▶ [EXERCISE]:
All of the data needs to be printed again, exactly as written.
:: INPUT DATA ::
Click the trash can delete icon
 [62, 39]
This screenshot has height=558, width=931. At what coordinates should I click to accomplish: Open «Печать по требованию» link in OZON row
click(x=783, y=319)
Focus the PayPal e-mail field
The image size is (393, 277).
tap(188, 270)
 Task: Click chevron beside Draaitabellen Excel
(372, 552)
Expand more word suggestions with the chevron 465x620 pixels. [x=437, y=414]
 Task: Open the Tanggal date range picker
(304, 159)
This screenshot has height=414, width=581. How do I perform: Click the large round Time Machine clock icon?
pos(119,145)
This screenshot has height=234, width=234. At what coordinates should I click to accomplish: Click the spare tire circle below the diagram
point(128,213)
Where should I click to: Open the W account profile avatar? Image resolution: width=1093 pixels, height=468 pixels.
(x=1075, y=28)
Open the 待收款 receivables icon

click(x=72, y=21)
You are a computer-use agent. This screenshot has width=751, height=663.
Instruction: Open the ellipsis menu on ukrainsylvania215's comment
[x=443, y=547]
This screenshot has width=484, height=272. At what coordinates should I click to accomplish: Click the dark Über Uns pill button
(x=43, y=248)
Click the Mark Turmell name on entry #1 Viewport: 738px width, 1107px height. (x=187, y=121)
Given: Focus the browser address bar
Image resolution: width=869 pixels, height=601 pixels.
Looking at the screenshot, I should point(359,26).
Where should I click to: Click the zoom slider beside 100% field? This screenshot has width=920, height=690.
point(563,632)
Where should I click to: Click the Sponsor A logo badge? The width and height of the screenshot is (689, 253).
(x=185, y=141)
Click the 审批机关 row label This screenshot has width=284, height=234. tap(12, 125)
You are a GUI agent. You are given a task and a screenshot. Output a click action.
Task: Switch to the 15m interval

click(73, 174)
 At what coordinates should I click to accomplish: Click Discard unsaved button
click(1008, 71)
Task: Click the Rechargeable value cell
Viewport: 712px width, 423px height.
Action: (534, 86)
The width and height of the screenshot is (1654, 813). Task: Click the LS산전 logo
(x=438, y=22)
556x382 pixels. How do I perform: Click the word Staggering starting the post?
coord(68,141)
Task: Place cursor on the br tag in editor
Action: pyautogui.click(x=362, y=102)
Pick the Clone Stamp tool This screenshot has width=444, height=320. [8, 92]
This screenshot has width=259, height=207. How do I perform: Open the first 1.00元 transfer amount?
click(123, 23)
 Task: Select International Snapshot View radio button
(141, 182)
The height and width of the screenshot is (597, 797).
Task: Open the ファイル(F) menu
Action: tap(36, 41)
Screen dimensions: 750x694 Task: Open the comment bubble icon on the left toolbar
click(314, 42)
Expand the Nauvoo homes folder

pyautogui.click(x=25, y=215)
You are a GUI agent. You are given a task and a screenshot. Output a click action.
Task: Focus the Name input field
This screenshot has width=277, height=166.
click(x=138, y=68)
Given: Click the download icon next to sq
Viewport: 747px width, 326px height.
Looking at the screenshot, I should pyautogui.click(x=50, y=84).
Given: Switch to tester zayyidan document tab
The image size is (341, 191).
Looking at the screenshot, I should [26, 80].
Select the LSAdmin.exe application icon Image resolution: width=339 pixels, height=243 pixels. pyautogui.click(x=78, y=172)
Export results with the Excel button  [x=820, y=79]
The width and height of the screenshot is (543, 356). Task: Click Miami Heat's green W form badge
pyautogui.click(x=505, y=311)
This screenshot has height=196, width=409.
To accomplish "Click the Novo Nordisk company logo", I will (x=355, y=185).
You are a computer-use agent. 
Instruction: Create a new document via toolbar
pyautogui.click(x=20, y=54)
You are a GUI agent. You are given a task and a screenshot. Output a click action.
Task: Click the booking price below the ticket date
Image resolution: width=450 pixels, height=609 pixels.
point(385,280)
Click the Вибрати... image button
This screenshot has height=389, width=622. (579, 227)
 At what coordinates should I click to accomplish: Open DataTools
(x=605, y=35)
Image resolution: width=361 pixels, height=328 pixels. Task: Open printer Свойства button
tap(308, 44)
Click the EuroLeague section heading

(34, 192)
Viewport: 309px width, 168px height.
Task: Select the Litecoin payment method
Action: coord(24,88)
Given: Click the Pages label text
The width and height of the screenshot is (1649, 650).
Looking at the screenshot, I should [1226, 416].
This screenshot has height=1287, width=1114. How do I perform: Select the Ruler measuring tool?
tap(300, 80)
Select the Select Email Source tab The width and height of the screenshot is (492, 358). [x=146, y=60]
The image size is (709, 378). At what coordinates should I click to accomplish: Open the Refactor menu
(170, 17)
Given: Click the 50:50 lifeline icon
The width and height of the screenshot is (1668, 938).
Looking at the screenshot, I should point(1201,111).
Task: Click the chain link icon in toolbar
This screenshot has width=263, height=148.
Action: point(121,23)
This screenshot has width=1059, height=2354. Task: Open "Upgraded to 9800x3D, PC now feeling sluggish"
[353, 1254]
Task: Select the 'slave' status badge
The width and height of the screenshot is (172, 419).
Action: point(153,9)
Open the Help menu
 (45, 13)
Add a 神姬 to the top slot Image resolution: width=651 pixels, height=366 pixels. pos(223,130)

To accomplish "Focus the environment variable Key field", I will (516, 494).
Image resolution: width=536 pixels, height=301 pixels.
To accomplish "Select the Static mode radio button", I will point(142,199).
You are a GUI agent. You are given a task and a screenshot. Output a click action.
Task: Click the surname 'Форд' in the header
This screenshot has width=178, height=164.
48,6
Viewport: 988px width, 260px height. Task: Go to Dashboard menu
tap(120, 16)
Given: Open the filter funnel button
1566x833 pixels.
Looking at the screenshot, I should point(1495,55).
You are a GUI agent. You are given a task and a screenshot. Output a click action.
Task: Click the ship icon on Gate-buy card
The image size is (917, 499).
:::
▶ [EXERCISE RESULT]:
Click the trash can delete icon
 [62, 39]
This screenshot has height=558, width=931. At what coordinates should I click to accomplish: Open «Печать по требованию» link in OZON row
click(x=783, y=319)
Focus the PayPal e-mail field
The image size is (393, 277).
tap(188, 270)
 Task: Click chevron beside Draaitabellen Excel
(372, 552)
Expand more word suggestions with the chevron 465x620 pixels. [x=437, y=414]
 Task: Open the Tanggal date range picker
(304, 159)
This screenshot has height=414, width=581. How do I perform: Click the large round Time Machine clock icon?
pos(119,145)
This screenshot has height=234, width=234. At what coordinates should I click to accomplish: Click the spare tire circle below the diagram
point(128,213)
Where should I click to: Open the W account profile avatar? Image resolution: width=1093 pixels, height=468 pixels.
(x=1075, y=28)
Open the 待收款 receivables icon

click(x=72, y=21)
You are a computer-use agent. This screenshot has width=751, height=663.
Instruction: Open the ellipsis menu on ukrainsylvania215's comment
[x=443, y=547]
This screenshot has width=484, height=272. At what coordinates should I click to accomplish: Click the dark Über Uns pill button
(x=43, y=248)
Click the Mark Turmell name on entry #1 Viewport: 738px width, 1107px height. (x=187, y=121)
Given: Focus the browser address bar
Image resolution: width=869 pixels, height=601 pixels.
Looking at the screenshot, I should point(359,26).
Where should I click to: Click the zoom slider beside 100% field? This screenshot has width=920, height=690.
point(563,632)
Where should I click to: Click the Sponsor A logo badge? The width and height of the screenshot is (689, 253).
(x=185, y=141)
Click the 审批机关 row label This screenshot has width=284, height=234. tap(12, 125)
You are a GUI agent. You are given a task and a screenshot. Output a click action.
Task: Switch to the 15m interval

click(73, 174)
 At what coordinates should I click to accomplish: Click Discard unsaved button
click(1008, 71)
Task: Click the Rechargeable value cell
Viewport: 712px width, 423px height.
Action: (534, 86)
The width and height of the screenshot is (1654, 813). Task: Click the LS산전 logo
(x=438, y=22)
556x382 pixels. How do I perform: Click the word Staggering starting the post?
coord(68,141)
Task: Place cursor on the br tag in editor
Action: pyautogui.click(x=362, y=102)
Pick the Clone Stamp tool This screenshot has width=444, height=320. [8, 92]
This screenshot has width=259, height=207. How do I perform: Open the first 1.00元 transfer amount?
click(123, 23)
 Task: Select International Snapshot View radio button
(141, 182)
The height and width of the screenshot is (597, 797).
Task: Open the ファイル(F) menu
Action: tap(36, 41)
Screen dimensions: 750x694 Task: Open the comment bubble icon on the left toolbar
click(314, 42)
Expand the Nauvoo homes folder

pyautogui.click(x=25, y=215)
You are a GUI agent. You are given a task and a screenshot. Output a click action.
Task: Focus the Name input field
This screenshot has width=277, height=166.
click(x=138, y=68)
Given: Click the download icon next to sq
Viewport: 747px width, 326px height.
Looking at the screenshot, I should pyautogui.click(x=50, y=84).
Given: Switch to tester zayyidan document tab
The image size is (341, 191).
Looking at the screenshot, I should [26, 80].
Select the LSAdmin.exe application icon Image resolution: width=339 pixels, height=243 pixels. pyautogui.click(x=78, y=172)
Export results with the Excel button  [x=820, y=79]
The width and height of the screenshot is (543, 356). Task: Click Miami Heat's green W form badge
pyautogui.click(x=505, y=311)
This screenshot has height=196, width=409.
To accomplish "Click the Novo Nordisk company logo", I will (x=355, y=185).
You are a computer-use agent. 
Instruction: Create a new document via toolbar
pyautogui.click(x=20, y=54)
You are a GUI agent. You are given a task and a screenshot. Output a click action.
Task: Click the booking price below the ticket date
Image resolution: width=450 pixels, height=609 pixels.
point(385,280)
Click the Вибрати... image button
This screenshot has height=389, width=622. (579, 227)
 At what coordinates should I click to accomplish: Open DataTools
(x=605, y=35)
Image resolution: width=361 pixels, height=328 pixels. Task: Open printer Свойства button
tap(308, 44)
Click the EuroLeague section heading

(34, 192)
Viewport: 309px width, 168px height.
Task: Select the Litecoin payment method
Action: coord(24,88)
Given: Click the Pages label text
The width and height of the screenshot is (1649, 650).
Looking at the screenshot, I should [1226, 416].
This screenshot has height=1287, width=1114. How do I perform: Select the Ruler measuring tool?
tap(300, 80)
Select the Select Email Source tab The width and height of the screenshot is (492, 358). [x=146, y=60]
The image size is (709, 378). At what coordinates should I click to accomplish: Open the Refactor menu
(170, 17)
Given: Click the 50:50 lifeline icon
The width and height of the screenshot is (1668, 938).
Looking at the screenshot, I should point(1201,111).
Task: Click the chain link icon in toolbar
This screenshot has width=263, height=148.
Action: point(121,23)
This screenshot has width=1059, height=2354. Task: Open "Upgraded to 9800x3D, PC now feeling sluggish"
[353, 1254]
Task: Select the 'slave' status badge
The width and height of the screenshot is (172, 419).
Action: point(153,9)
Open the Help menu
 (45, 13)
Add a 神姬 to the top slot Image resolution: width=651 pixels, height=366 pixels. pos(223,130)

To accomplish "Focus the environment variable Key field", I will (516, 494).
Image resolution: width=536 pixels, height=301 pixels.
To accomplish "Select the Static mode radio button", I will point(142,199).
You are a GUI agent. You are given a task and a screenshot. Output a click action.
Task: Click the surname 'Форд' in the header
This screenshot has width=178, height=164.
48,6
Viewport: 988px width, 260px height. Task: Go to Dashboard menu
tap(120, 16)
Given: Open the filter funnel button
1566x833 pixels.
Looking at the screenshot, I should point(1495,55).
You are a GUI agent. You are given a task and a screenshot. Output a click action.
Task: Click the ship icon on Gate-buy card
The image size is (917, 499).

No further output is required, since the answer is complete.